(Stored items from a collection)
○ ○ ○
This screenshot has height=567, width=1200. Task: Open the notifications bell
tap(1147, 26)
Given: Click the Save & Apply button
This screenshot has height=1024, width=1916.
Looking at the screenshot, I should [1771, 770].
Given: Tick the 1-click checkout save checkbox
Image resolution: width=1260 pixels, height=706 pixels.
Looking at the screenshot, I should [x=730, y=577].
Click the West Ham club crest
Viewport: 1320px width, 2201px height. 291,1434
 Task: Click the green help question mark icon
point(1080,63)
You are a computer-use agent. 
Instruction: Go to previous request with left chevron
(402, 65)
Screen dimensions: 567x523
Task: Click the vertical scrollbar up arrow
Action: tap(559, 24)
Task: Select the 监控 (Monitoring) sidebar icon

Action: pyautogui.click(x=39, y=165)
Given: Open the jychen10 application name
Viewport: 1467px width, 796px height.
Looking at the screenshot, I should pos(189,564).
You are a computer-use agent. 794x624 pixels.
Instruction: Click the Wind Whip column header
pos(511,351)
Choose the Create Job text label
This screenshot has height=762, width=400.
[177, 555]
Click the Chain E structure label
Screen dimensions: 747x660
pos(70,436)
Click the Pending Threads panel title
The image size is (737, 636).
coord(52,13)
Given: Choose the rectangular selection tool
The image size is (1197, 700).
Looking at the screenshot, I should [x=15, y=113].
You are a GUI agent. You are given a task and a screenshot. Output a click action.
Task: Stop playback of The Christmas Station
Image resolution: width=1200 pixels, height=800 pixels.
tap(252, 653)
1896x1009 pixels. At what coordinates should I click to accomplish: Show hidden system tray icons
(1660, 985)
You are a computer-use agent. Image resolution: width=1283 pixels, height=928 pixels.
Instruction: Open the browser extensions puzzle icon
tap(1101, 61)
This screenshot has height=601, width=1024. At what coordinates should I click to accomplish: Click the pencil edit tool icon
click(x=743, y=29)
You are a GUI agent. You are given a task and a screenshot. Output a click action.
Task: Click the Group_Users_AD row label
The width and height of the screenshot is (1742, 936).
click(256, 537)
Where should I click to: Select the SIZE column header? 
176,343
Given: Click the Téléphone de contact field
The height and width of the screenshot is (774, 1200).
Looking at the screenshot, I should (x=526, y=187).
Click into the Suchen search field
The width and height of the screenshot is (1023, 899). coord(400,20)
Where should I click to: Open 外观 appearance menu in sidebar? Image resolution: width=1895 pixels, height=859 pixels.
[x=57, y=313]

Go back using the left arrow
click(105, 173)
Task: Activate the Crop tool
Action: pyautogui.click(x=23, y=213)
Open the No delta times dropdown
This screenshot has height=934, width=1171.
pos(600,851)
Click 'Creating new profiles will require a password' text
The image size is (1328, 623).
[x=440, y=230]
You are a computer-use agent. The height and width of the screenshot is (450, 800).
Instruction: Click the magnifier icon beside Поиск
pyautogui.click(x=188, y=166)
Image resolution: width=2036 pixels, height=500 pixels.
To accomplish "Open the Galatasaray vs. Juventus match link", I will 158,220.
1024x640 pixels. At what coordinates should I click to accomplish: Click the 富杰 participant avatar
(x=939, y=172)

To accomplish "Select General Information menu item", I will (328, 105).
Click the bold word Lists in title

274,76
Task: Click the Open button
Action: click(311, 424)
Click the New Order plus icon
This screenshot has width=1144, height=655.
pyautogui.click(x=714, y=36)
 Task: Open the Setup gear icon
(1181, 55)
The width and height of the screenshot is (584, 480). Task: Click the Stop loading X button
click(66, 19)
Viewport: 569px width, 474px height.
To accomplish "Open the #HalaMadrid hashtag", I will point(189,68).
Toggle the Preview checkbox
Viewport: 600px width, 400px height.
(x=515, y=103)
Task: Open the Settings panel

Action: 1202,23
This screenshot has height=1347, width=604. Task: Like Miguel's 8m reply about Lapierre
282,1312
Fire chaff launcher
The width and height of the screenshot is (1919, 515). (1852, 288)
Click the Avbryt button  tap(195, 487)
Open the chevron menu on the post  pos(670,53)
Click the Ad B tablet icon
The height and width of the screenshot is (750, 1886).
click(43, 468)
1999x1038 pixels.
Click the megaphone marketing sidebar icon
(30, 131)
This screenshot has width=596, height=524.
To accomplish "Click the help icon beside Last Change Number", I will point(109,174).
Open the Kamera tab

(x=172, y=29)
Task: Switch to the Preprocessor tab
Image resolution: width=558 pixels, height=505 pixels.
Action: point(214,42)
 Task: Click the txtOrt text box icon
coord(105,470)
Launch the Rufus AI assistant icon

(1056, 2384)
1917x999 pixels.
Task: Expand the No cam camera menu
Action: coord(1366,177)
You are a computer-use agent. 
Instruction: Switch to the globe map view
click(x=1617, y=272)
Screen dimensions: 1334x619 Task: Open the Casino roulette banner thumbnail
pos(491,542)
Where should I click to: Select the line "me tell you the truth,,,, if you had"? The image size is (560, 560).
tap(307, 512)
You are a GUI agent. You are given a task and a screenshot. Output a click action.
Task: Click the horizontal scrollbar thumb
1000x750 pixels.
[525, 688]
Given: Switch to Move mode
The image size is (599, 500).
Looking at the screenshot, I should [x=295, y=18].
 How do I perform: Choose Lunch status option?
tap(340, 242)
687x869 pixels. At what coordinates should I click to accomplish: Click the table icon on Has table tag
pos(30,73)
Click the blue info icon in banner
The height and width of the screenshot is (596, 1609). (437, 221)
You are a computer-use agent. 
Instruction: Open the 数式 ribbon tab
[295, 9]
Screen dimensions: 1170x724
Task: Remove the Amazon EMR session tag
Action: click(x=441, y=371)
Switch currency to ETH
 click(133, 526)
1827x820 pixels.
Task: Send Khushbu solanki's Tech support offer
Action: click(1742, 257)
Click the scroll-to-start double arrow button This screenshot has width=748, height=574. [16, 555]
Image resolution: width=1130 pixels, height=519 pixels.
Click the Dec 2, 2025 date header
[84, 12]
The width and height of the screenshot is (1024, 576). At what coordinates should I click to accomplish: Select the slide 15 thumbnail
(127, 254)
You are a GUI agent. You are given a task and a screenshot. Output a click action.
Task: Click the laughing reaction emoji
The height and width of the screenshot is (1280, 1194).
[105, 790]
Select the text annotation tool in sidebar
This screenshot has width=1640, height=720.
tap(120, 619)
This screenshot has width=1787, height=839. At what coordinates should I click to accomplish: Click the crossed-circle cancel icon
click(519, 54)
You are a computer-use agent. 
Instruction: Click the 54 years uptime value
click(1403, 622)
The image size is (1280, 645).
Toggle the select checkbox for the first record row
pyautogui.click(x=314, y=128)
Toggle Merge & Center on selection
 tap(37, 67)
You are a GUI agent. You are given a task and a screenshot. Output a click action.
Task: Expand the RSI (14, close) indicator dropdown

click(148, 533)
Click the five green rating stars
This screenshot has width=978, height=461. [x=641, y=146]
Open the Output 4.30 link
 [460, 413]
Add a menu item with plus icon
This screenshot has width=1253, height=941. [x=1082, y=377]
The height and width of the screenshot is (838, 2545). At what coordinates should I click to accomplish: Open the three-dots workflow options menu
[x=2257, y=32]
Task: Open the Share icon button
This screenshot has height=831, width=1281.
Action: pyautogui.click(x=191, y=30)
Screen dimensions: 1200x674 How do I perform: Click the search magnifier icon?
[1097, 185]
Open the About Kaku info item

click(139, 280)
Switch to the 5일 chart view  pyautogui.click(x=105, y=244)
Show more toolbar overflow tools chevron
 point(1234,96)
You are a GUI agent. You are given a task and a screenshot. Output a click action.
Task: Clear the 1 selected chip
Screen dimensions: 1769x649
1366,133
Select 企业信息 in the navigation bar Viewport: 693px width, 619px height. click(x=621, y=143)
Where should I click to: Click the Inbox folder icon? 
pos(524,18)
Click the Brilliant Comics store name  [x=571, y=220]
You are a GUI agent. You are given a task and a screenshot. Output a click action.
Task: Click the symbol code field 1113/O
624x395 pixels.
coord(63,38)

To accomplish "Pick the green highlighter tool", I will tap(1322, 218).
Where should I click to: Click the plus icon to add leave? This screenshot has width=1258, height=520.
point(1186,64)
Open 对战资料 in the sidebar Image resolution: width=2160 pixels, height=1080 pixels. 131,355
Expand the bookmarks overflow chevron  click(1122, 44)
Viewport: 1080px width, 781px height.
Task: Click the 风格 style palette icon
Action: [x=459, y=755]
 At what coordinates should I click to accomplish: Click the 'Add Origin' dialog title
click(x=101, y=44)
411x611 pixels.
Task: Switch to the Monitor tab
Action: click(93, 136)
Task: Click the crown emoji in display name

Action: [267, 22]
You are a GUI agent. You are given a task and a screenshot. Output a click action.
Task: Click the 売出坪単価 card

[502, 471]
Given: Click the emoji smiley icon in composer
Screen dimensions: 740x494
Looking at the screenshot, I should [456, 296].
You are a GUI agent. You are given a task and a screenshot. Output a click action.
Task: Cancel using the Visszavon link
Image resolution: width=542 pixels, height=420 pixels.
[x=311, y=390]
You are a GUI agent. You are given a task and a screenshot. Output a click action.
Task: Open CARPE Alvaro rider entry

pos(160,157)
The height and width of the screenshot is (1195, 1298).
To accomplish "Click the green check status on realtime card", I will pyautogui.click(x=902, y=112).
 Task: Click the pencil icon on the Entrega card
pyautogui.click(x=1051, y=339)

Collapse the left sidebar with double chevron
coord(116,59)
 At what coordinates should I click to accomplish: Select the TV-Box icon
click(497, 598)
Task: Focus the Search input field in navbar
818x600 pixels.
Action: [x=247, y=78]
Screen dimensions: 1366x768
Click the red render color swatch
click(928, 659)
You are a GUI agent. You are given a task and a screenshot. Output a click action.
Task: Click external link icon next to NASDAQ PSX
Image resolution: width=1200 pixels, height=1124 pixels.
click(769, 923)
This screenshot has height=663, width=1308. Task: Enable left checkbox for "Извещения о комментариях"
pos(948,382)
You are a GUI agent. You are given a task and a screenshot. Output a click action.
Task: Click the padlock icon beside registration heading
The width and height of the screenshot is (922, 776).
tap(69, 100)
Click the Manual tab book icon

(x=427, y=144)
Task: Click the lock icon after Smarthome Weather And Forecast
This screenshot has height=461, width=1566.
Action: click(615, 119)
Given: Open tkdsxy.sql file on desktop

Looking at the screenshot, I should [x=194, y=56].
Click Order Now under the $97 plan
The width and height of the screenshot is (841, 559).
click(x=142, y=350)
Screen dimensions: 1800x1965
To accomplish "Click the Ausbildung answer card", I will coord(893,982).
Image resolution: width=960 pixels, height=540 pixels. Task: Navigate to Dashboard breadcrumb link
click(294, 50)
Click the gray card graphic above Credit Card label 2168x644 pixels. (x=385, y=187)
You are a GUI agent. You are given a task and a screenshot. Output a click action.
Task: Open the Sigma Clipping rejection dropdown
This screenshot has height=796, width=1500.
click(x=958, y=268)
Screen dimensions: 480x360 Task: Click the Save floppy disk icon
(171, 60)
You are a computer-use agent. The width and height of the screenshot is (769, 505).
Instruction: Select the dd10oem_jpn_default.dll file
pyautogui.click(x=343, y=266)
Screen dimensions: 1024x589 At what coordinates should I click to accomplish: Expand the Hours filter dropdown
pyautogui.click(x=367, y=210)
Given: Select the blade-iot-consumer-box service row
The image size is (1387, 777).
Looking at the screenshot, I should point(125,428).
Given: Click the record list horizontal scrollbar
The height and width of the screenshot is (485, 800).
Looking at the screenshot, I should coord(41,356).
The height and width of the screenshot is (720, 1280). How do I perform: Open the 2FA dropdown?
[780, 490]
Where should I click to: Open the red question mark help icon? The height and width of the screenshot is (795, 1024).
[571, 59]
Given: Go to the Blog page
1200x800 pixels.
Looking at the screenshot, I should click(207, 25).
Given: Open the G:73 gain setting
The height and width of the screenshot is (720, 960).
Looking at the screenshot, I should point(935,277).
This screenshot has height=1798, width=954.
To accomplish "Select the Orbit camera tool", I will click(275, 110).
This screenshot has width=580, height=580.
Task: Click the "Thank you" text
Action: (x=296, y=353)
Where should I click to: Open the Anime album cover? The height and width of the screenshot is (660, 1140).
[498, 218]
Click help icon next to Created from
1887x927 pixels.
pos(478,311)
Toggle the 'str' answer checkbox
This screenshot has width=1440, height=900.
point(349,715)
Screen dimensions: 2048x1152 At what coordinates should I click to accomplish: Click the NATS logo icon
○ ○ ○
# ACTION ITEM:
Print, please, the lines above from the very first through the one that holds "You are a computer-use agent. 794x624 pixels.", both included, word for word and with nothing else.

# RESULT OF THIS EXERCISE:
This screenshot has height=567, width=1200. Task: Open the notifications bell
tap(1147, 26)
Given: Click the Save & Apply button
This screenshot has height=1024, width=1916.
Looking at the screenshot, I should [1771, 770].
Given: Tick the 1-click checkout save checkbox
Image resolution: width=1260 pixels, height=706 pixels.
Looking at the screenshot, I should [x=730, y=577].
Click the West Ham club crest
Viewport: 1320px width, 2201px height. 291,1434
 Task: Click the green help question mark icon
point(1080,63)
You are a computer-use agent. 
Instruction: Go to previous request with left chevron
(402, 65)
Screen dimensions: 567x523
Task: Click the vertical scrollbar up arrow
Action: tap(559, 24)
Task: Select the 监控 (Monitoring) sidebar icon

Action: pyautogui.click(x=39, y=165)
Given: Open the jychen10 application name
Viewport: 1467px width, 796px height.
Looking at the screenshot, I should pos(189,564).
You are a computer-use agent. 794x624 pixels.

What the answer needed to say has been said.